### Task description
Which of the lines in the data below contain the string "computer"? Copy each of them.

----------

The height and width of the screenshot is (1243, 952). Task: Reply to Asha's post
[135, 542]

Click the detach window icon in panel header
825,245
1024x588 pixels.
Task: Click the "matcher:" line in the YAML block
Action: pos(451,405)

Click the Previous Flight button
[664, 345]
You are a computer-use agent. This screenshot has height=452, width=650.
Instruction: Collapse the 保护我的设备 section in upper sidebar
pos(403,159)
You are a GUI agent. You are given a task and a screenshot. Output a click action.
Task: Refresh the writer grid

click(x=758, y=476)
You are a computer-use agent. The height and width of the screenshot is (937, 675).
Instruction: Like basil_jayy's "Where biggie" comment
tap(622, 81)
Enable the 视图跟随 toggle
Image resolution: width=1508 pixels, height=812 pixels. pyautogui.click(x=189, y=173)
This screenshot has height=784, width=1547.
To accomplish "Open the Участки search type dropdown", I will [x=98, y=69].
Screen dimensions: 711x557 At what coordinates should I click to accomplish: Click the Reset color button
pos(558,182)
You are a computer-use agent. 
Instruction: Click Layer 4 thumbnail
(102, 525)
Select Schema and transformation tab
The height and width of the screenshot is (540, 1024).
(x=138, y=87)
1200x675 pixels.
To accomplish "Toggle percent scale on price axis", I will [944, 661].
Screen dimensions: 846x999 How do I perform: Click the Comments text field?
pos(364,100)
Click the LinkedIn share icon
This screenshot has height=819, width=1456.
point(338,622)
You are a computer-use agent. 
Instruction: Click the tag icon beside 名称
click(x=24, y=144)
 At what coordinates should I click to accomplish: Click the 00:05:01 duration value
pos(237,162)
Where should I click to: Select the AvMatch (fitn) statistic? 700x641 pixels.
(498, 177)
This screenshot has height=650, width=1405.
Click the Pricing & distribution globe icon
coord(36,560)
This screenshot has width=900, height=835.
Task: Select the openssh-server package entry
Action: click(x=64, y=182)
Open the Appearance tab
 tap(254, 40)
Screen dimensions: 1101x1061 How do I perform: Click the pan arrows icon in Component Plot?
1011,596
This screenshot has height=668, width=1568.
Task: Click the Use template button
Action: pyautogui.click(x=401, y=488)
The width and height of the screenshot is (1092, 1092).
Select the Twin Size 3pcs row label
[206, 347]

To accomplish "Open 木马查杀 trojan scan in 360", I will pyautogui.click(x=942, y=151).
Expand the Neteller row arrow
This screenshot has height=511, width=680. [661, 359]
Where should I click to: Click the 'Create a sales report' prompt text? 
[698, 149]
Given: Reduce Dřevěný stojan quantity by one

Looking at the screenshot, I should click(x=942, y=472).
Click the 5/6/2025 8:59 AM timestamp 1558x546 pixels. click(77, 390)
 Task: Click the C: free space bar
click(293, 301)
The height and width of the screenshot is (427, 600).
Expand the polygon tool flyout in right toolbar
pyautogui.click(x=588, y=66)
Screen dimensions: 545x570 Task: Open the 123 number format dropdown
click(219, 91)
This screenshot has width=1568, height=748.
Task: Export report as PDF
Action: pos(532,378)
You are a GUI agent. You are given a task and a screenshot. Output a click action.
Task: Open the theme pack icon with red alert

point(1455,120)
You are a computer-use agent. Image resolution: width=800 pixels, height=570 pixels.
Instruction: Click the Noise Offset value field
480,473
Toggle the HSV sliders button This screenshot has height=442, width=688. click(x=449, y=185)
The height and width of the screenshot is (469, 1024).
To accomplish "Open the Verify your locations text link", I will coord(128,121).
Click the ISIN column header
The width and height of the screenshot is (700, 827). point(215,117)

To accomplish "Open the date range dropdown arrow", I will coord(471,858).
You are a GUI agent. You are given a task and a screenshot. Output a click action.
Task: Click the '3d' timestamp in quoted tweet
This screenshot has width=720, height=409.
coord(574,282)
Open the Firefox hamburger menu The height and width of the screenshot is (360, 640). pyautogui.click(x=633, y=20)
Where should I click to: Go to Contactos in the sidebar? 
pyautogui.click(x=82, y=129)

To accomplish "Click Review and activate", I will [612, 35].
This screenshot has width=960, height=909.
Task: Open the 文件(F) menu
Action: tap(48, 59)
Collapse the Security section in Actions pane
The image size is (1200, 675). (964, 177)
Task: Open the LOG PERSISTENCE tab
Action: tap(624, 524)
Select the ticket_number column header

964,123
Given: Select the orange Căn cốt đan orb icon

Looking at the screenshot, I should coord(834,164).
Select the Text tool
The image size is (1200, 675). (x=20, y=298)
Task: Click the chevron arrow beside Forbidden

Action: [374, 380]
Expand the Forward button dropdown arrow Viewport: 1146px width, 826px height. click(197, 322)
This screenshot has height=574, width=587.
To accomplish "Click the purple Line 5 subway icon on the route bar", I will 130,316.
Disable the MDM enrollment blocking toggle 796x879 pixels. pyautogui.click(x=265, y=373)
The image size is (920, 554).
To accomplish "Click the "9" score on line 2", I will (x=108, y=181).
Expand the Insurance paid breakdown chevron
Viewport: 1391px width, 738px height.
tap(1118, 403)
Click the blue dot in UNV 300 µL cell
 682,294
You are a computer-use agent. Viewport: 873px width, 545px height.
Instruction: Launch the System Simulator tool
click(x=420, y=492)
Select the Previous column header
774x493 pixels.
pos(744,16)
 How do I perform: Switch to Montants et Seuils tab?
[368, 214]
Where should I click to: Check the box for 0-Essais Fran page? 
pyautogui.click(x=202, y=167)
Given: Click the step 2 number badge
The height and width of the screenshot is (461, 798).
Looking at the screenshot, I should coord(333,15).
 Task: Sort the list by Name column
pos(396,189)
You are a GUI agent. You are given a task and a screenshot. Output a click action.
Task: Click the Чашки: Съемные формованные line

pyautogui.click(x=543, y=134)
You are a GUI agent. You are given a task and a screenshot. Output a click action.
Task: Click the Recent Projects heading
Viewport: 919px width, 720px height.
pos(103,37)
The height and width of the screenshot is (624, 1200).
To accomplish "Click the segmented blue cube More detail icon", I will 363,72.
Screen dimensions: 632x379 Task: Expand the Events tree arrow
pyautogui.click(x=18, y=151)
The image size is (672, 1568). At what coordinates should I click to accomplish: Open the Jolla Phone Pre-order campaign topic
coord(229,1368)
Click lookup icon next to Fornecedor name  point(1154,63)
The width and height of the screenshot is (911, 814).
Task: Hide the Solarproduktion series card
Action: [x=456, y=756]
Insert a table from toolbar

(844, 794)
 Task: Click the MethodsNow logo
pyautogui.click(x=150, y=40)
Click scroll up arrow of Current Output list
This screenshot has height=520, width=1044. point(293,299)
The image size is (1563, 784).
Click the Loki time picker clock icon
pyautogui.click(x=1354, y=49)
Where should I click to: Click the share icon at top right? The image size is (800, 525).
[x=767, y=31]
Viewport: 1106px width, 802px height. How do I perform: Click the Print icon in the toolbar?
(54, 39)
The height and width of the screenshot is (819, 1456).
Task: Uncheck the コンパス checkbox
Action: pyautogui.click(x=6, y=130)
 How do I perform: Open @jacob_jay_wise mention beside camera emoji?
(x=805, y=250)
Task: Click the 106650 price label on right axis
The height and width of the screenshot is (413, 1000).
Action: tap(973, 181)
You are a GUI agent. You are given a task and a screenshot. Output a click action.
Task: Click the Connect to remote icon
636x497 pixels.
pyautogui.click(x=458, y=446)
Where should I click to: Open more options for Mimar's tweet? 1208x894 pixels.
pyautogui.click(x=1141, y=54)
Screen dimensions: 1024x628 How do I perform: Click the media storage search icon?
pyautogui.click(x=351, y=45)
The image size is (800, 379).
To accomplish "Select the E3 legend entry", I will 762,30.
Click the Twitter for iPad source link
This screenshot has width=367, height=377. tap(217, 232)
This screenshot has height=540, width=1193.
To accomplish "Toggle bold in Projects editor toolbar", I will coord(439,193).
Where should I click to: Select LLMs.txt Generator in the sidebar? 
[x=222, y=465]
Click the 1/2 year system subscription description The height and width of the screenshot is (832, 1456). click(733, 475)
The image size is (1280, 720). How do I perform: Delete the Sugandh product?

----------

### Response for this exercise
You are a computer-use agent. This screenshot has height=452, width=650.
You are a computer-use agent. The height and width of the screenshot is (937, 675).
You are a computer-use agent. 
You are a computer-use agent. 
You are a computer-use agent. Image resolution: width=800 pixels, height=570 pixels.
You are a computer-use agent. Viewport: 873px width, 545px height.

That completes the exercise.